Montano provided a transcript of the legislative debate. "I just want to put on the record, it is very clear that everyone in Suffolk County is against the MTA tax," Montano said then. But he added, "There are plenty of parties there. I don't want to do litigation simply because we want to make a public statement."
But John Jay LaValle, Suffolk Republican chairman, accused Montano of opposing the measure to ingratiate himself with Senate Democrats who backed the tax because of his interest in a future Senate run. "I know Rick is trying to rationalize his vote," he said. "But he picked a side and it wasn't the side of the taxpayers." Montano called LaValle's claim "an irresponsible charge," and said he was not even considering a Senate run in 2010.
Boyle said he plans to keep his campaign positive, but added, "Our votes are fair game."
Montano backers see the strafing as a sign of GOP concern.
"I think Republicans are running scared," said Sen. Michael Gianaris (D-Astoria), chairman of the Democratic Senate campaign committee. "They are seeing the same data we are seeing -- that Rick has a tremendous chance of winning and they are mischaracterizing his position on a settled issue to mislead voters."
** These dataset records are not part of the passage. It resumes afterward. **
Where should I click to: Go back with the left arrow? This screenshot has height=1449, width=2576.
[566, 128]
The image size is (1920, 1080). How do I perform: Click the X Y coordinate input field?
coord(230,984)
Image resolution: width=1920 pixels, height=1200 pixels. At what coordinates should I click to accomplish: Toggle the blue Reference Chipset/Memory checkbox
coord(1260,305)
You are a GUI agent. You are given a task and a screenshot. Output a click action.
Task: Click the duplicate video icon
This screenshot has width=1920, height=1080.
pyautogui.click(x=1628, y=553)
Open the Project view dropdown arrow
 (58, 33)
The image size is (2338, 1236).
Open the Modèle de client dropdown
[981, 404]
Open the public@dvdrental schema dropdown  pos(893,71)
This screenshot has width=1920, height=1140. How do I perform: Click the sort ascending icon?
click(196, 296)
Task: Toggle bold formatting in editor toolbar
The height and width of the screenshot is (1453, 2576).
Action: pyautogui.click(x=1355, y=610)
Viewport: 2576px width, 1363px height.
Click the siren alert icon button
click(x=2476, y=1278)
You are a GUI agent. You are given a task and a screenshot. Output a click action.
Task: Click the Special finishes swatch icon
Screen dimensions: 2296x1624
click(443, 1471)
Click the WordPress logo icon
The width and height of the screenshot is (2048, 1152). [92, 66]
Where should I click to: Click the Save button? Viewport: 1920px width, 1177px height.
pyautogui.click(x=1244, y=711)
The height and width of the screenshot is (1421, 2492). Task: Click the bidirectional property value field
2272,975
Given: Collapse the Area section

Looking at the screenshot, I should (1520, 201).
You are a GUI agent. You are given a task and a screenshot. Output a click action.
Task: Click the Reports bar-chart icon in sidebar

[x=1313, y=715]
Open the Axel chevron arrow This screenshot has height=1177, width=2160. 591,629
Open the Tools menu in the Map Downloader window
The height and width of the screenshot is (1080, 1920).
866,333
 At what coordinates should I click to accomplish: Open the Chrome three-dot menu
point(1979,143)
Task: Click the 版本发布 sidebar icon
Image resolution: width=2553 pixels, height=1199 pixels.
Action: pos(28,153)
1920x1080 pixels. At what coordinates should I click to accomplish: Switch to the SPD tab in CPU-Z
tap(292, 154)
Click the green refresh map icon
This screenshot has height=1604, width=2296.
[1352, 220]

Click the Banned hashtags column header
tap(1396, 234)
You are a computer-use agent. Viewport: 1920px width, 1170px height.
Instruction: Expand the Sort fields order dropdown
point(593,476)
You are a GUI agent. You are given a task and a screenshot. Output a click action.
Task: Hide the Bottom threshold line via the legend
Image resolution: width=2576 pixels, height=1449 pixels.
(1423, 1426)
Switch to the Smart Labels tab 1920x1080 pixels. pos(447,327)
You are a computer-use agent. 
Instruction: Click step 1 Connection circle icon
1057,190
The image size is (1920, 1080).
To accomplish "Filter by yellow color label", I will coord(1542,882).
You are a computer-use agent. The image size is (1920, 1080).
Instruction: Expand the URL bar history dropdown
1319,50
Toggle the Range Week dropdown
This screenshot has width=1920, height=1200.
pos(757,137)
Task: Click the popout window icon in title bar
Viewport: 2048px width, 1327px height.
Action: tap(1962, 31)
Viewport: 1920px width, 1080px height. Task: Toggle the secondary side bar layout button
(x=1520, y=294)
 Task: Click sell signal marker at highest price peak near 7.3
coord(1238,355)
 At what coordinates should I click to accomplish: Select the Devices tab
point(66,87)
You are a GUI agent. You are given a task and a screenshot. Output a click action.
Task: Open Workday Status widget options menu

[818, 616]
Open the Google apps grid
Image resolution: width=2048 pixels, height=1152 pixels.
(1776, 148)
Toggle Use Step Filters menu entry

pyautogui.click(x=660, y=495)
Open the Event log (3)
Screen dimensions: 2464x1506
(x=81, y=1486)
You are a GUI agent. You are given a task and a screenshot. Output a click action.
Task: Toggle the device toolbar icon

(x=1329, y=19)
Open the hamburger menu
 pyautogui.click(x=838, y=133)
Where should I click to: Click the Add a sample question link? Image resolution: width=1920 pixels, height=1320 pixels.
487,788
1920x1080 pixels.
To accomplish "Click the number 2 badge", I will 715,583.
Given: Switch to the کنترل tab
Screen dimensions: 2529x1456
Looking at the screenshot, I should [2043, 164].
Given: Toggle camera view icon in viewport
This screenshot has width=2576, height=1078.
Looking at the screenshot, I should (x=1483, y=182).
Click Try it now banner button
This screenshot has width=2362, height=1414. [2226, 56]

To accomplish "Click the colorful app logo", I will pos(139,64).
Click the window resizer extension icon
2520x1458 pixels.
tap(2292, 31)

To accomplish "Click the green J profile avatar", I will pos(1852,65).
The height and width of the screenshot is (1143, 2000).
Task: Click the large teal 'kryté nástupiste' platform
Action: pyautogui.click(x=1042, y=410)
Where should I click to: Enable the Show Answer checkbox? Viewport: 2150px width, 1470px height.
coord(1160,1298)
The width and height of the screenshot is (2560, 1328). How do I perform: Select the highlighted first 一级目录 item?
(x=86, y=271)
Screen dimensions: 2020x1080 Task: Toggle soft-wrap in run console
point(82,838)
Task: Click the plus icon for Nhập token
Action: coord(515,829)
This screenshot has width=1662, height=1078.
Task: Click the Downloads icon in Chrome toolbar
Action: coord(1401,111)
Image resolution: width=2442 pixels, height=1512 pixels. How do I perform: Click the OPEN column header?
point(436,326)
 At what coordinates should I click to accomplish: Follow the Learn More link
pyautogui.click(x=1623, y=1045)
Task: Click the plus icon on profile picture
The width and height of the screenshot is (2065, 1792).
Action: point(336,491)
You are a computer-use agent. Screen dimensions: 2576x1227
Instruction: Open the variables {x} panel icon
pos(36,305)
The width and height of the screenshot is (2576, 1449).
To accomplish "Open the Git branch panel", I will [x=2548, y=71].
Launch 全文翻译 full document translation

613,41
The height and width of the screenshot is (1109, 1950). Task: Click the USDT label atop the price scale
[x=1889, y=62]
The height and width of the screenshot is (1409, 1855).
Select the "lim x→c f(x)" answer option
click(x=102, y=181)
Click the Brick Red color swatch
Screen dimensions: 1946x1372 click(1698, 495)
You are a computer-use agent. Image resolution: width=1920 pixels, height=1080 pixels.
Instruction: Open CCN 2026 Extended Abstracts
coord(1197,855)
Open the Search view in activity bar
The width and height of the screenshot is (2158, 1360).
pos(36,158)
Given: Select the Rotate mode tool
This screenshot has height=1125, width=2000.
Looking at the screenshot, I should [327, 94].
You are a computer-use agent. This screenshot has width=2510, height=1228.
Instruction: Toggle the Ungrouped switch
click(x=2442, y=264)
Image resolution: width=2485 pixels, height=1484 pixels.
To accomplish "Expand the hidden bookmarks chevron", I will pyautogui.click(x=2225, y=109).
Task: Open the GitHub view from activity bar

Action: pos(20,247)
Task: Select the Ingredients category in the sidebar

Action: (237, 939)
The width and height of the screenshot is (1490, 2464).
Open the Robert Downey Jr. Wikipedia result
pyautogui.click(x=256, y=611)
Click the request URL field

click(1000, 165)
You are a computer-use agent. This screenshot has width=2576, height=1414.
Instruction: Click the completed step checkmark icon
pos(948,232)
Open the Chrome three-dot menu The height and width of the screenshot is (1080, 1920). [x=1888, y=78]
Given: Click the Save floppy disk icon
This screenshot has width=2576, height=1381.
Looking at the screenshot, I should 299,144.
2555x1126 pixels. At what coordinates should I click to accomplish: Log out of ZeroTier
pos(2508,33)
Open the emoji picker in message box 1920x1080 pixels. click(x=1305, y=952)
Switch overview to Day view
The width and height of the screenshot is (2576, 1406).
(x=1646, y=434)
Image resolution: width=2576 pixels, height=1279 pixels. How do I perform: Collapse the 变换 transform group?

The 4th District is the only open State Senate seat on Long Island. It is crucial to both sides statewide in the battle for control of the Senate, where Republicans hold a narrow 33-29 edge. Johnson has held the seat since 1972, aided in recent years by the tacit backing of Richard Schaffer, Suffolk Democratic chairman and also Babylon Town supervisor.
After redistricting, the once heavily Republican GOP seat now stretches along the South Shore from Lindenhurst to Holbrook. It has 62,108 registered Democrats, 60,146 Republicans and 44,022 voters not aligned with any party.
Senate Democrats say a heavy presidential turnout and the district's minority population, about 30 percent of the total, will help Montano in the Nov. 6 general election.
But Senate Republicans have a huge cash advantage over Senate Democrats: $4.7 million to $718,000. Montano has raised $90,000 on his own to Boyle's $10,000.
Schaffer has officially endorsed Montano, but neither he nor Gov. Andrew M. Cuomo appear intent on overturning GOP control of the State Senate.
However, even some Republicans questioned the potential impact of the MTA tax now.
"Generals are often faulted for refighting the last war," said Paul Sabatino, a former Suffolk deputy county executive. "This may be a case where the GOP is using World War II tactics, when we're fighting in the Persian Gulf."